REQUIREMENT: Output, word for word, every line from the line with "1080x453 pixels." through the final line of the data below.

Stored data entries
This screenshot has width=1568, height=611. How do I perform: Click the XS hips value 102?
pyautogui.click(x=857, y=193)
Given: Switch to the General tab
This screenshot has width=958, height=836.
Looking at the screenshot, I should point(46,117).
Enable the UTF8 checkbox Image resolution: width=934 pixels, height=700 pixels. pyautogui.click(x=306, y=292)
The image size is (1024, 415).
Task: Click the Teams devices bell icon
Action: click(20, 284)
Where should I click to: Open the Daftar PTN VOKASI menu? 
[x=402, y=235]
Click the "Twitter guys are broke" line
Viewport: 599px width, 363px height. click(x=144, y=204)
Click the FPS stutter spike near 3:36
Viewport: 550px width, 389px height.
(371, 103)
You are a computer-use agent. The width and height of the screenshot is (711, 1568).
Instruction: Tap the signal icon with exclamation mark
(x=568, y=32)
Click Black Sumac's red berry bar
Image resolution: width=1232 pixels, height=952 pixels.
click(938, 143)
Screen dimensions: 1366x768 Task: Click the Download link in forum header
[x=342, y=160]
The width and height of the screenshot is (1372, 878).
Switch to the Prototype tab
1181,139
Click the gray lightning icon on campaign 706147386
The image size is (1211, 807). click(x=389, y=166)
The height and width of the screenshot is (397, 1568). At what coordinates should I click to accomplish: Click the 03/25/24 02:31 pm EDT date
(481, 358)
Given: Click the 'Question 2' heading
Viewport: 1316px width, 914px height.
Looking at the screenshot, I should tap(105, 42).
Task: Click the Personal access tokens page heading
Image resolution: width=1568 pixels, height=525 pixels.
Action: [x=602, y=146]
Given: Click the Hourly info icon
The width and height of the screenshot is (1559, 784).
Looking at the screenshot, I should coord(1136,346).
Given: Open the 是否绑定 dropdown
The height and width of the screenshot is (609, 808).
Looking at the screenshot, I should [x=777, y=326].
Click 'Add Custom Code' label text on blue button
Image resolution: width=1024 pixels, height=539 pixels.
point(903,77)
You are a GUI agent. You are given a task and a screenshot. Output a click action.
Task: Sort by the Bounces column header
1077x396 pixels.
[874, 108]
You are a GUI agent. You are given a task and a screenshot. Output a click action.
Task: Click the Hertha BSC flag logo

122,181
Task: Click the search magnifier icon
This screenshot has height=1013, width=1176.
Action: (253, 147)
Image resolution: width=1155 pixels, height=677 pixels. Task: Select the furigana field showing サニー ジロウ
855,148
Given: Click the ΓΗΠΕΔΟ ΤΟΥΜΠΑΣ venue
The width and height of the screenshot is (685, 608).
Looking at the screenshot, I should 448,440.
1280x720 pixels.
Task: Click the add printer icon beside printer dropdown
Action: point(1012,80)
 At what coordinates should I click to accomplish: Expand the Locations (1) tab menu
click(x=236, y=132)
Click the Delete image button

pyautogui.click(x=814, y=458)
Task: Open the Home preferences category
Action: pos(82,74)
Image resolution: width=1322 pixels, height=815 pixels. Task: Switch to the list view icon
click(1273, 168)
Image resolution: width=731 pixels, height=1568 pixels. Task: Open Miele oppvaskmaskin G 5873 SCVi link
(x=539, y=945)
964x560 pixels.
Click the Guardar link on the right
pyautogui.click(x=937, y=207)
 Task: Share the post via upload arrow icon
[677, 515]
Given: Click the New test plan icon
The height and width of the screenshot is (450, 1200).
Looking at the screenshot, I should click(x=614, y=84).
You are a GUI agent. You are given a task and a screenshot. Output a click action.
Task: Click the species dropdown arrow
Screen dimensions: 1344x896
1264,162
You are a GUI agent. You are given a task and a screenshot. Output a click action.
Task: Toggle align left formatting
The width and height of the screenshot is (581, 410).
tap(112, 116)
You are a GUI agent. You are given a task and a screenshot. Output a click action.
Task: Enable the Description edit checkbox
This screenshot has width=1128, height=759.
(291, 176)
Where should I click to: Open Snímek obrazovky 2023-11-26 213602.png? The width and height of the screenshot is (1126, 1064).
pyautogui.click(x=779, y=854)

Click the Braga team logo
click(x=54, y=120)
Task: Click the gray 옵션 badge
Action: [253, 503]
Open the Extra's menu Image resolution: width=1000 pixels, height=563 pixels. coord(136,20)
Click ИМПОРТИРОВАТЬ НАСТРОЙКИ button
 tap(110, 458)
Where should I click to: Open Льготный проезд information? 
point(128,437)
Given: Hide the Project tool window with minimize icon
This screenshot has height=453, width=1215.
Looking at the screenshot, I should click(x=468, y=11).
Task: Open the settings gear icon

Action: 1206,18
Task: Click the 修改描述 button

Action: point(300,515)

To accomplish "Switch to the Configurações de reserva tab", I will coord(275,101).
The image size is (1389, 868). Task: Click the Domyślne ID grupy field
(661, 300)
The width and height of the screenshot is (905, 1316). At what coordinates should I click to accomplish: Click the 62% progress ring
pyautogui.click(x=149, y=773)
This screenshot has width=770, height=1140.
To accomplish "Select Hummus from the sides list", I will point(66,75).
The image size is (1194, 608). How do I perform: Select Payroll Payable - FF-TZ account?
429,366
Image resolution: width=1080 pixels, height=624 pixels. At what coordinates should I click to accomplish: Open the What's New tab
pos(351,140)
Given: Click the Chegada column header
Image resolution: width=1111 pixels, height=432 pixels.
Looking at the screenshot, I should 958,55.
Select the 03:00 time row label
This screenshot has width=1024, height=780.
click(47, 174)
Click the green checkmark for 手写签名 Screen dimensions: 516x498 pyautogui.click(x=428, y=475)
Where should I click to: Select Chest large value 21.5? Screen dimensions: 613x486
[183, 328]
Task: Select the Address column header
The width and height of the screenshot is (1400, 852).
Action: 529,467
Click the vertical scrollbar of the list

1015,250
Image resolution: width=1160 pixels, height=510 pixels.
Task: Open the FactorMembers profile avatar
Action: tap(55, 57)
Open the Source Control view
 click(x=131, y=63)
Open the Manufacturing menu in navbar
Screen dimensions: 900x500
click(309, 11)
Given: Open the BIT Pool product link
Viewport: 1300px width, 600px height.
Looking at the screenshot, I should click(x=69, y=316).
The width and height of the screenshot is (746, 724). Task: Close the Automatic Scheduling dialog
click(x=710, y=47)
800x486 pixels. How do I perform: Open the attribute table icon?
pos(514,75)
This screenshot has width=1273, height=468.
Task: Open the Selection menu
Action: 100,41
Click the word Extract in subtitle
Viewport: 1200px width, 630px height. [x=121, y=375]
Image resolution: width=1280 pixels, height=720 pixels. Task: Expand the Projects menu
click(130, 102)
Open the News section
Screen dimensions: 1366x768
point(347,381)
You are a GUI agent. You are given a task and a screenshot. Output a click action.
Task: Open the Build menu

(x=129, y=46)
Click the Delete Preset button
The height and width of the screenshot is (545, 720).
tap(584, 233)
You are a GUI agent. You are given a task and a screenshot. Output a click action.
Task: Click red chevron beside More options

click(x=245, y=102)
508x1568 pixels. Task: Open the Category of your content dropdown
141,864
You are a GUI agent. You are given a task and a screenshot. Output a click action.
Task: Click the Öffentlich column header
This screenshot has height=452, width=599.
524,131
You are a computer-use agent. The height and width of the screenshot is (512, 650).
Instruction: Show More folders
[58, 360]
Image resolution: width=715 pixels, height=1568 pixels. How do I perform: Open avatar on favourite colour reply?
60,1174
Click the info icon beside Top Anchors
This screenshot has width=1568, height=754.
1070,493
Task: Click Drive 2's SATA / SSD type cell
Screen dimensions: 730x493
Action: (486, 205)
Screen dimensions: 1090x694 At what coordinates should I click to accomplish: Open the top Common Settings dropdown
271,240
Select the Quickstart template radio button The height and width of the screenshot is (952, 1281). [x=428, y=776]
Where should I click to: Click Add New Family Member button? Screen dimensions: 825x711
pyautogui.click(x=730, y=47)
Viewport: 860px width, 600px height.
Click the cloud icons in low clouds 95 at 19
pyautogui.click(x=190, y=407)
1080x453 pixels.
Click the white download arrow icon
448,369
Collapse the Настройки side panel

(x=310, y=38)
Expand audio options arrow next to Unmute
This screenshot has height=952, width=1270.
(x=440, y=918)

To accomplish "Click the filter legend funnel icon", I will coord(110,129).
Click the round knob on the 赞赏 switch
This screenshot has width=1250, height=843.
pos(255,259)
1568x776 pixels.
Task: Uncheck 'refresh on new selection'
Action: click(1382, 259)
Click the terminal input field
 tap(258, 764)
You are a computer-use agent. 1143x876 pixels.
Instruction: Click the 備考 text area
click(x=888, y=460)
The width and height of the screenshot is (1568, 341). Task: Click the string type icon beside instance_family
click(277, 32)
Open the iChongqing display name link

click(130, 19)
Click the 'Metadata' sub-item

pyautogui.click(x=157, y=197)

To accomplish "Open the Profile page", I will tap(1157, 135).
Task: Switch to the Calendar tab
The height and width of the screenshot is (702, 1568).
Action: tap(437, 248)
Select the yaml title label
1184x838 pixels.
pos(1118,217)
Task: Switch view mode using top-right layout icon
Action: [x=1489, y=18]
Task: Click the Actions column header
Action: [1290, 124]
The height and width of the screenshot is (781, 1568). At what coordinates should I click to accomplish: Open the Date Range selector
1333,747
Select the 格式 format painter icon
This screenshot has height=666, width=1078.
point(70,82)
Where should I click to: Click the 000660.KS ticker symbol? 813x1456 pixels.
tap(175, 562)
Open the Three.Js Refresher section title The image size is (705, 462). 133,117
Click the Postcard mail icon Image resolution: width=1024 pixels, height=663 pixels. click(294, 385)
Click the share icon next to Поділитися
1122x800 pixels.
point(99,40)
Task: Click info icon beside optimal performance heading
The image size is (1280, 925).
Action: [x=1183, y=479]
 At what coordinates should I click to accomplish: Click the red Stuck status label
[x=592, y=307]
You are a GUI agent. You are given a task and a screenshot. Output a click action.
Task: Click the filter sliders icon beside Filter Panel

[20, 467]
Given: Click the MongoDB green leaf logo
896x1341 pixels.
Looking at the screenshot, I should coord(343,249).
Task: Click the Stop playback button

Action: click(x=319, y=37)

WRITTEN SOLUTION:
1080x453 pixels.
Click the white download arrow icon
448,369
Collapse the Настройки side panel

(x=310, y=38)
Expand audio options arrow next to Unmute
This screenshot has height=952, width=1270.
(x=440, y=918)

To accomplish "Click the filter legend funnel icon", I will coord(110,129).
Click the round knob on the 赞赏 switch
This screenshot has width=1250, height=843.
pos(255,259)
1568x776 pixels.
Task: Uncheck 'refresh on new selection'
Action: click(1382, 259)
Click the terminal input field
 tap(258, 764)
You are a computer-use agent. 1143x876 pixels.
Instruction: Click the 備考 text area
click(x=888, y=460)
The width and height of the screenshot is (1568, 341). Task: Click the string type icon beside instance_family
click(277, 32)
Open the iChongqing display name link

click(130, 19)
Click the 'Metadata' sub-item

pyautogui.click(x=157, y=197)

To accomplish "Open the Profile page", I will tap(1157, 135).
Task: Switch to the Calendar tab
The height and width of the screenshot is (702, 1568).
Action: tap(437, 248)
Select the yaml title label
1184x838 pixels.
pos(1118,217)
Task: Switch view mode using top-right layout icon
Action: [x=1489, y=18]
Task: Click the Actions column header
Action: [1290, 124]
The height and width of the screenshot is (781, 1568). At what coordinates should I click to accomplish: Open the Date Range selector
1333,747
Select the 格式 format painter icon
This screenshot has height=666, width=1078.
point(70,82)
Where should I click to: Click the 000660.KS ticker symbol? 813x1456 pixels.
tap(175, 562)
Open the Three.Js Refresher section title The image size is (705, 462). 133,117
Click the Postcard mail icon Image resolution: width=1024 pixels, height=663 pixels. click(294, 385)
Click the share icon next to Поділитися
1122x800 pixels.
point(99,40)
Task: Click info icon beside optimal performance heading
The image size is (1280, 925).
Action: [x=1183, y=479]
 At what coordinates should I click to accomplish: Click the red Stuck status label
[x=592, y=307]
You are a GUI agent. You are given a task and a screenshot. Output a click action.
Task: Click the filter sliders icon beside Filter Panel

[20, 467]
Given: Click the MongoDB green leaf logo
896x1341 pixels.
Looking at the screenshot, I should coord(343,249).
Task: Click the Stop playback button

Action: click(x=319, y=37)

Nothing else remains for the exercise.